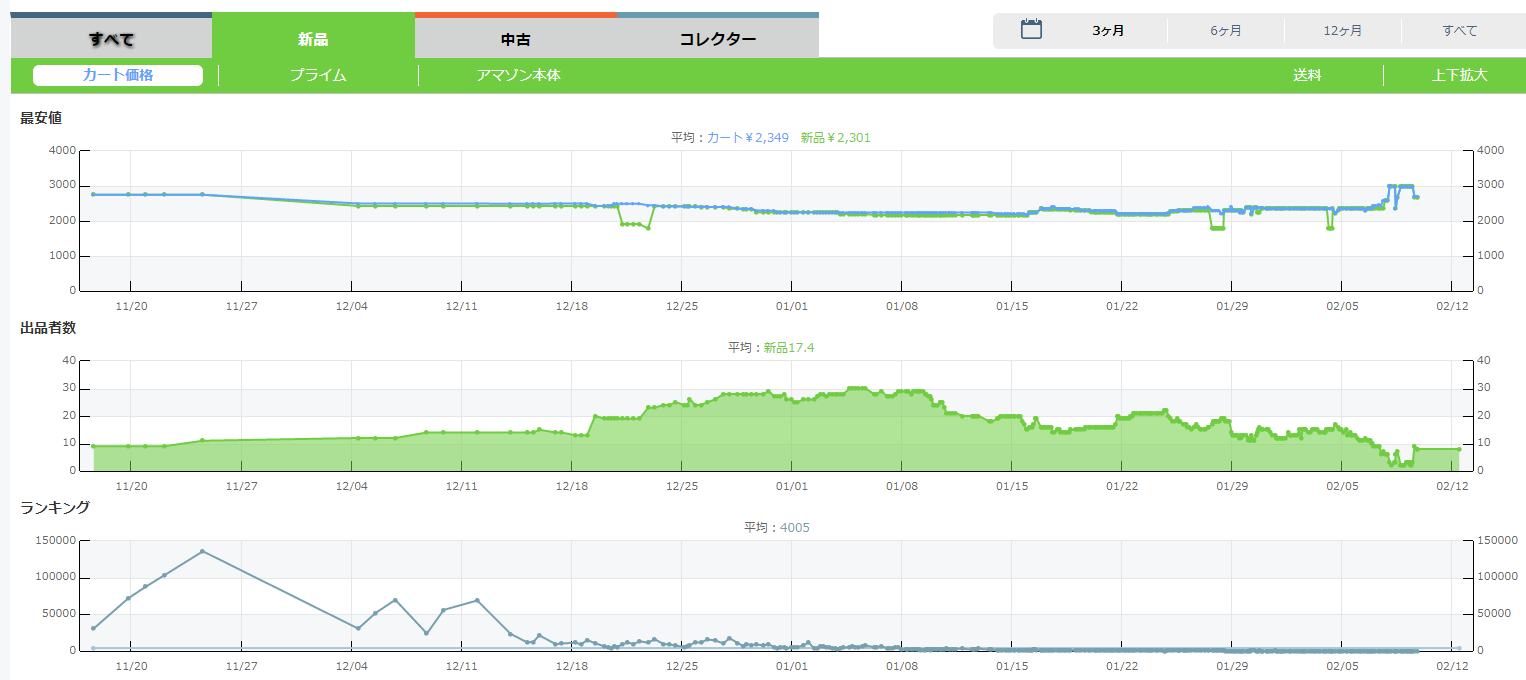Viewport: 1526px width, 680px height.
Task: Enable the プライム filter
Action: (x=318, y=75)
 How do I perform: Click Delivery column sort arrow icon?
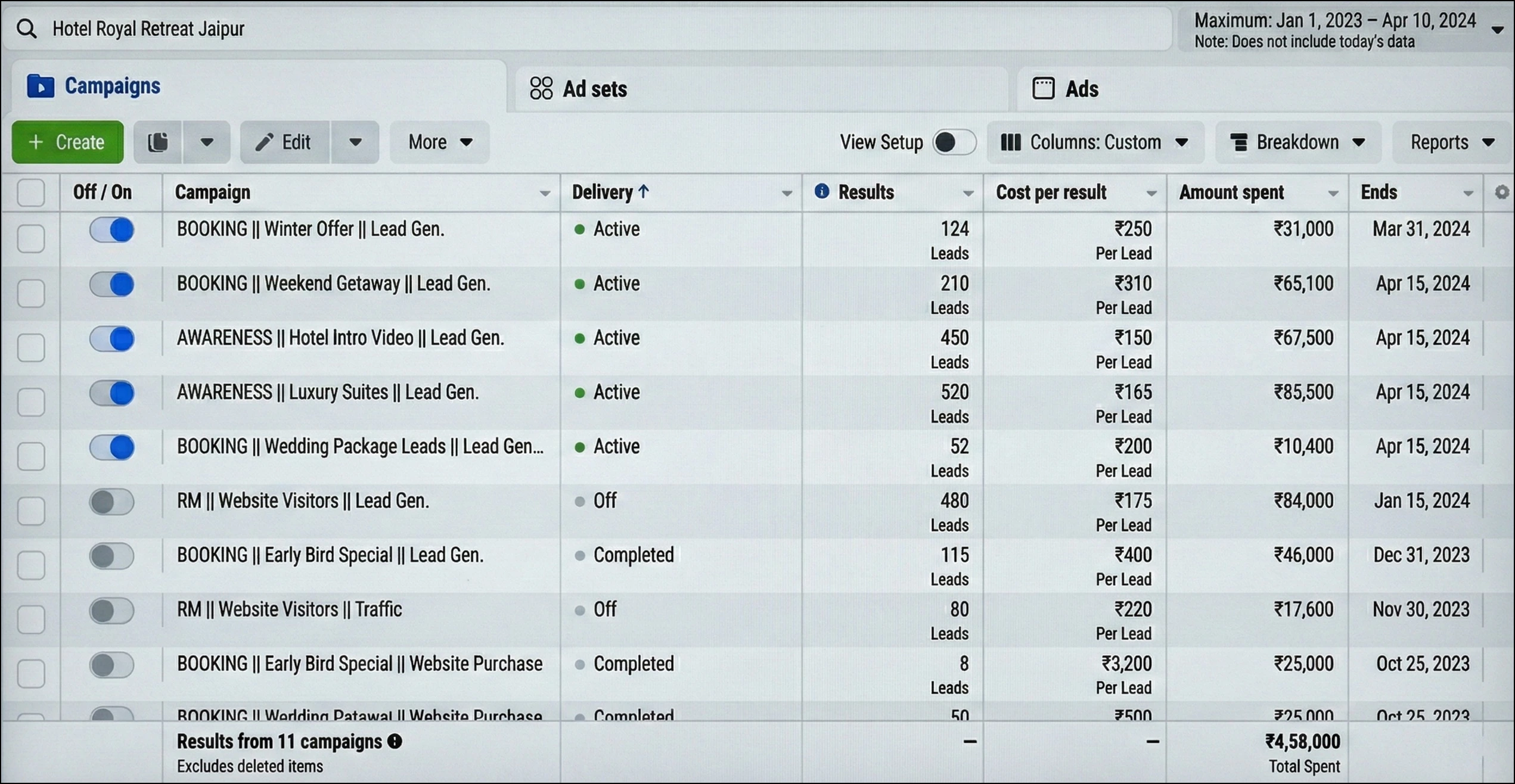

▬▬▬

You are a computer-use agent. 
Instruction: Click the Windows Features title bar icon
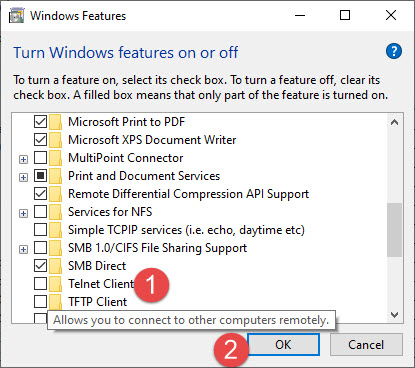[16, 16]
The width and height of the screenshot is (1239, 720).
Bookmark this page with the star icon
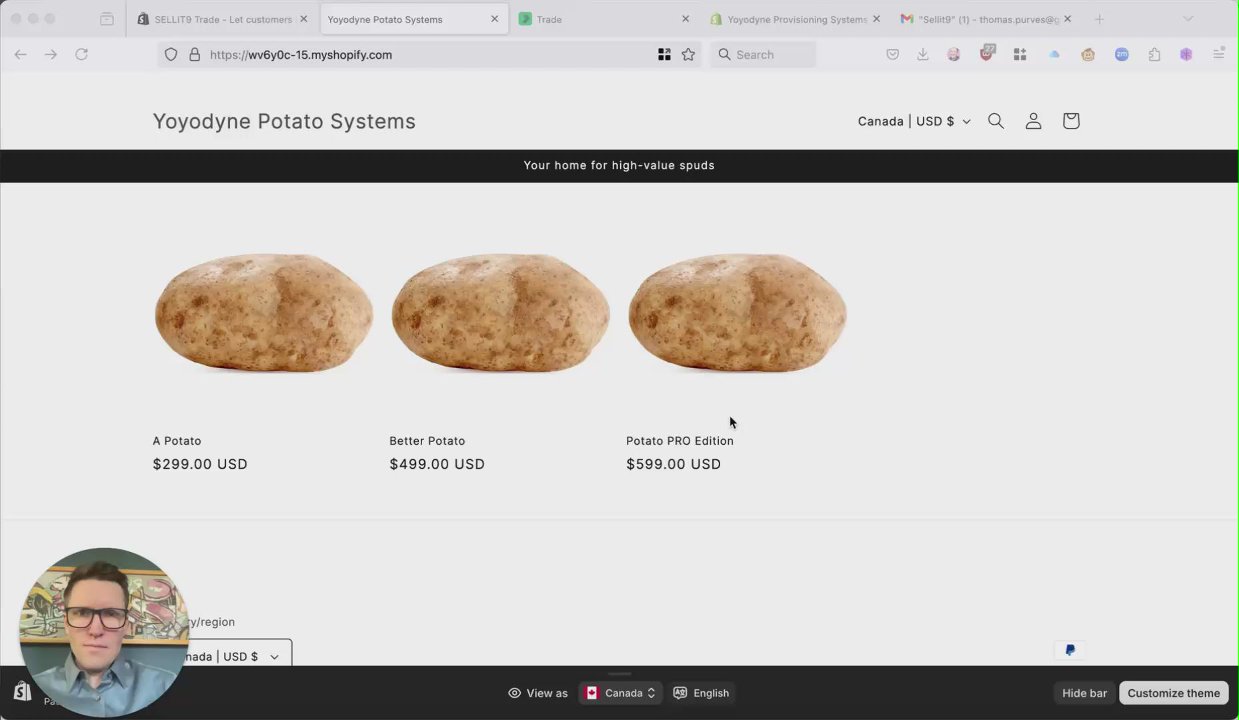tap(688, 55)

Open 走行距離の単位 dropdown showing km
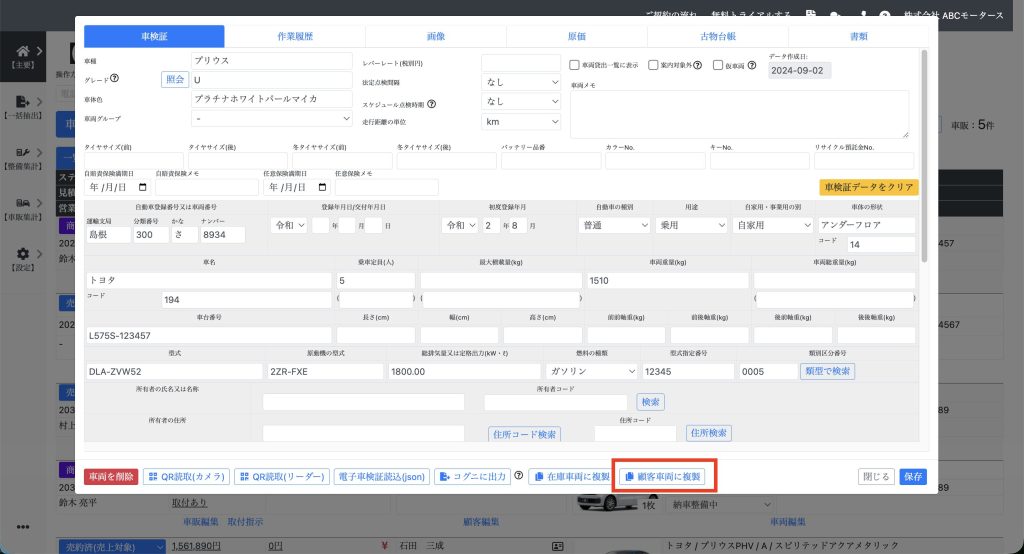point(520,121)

▬▬▬

_Short exercise_. Turn the listing lines starting at the one containing "The width and" and ending at the one containing "point(520,121)" into a JSON list of strings, one string per line, with blank lines left out. Leave the pictures out of the answer.

_Solution_.
[
  "The width and height of the screenshot is (1239, 720).",
  "Bookmark this page with the star icon",
  "tap(688, 55)",
  "Open 走行距離の単位 dropdown showing km",
  "point(520,121)"
]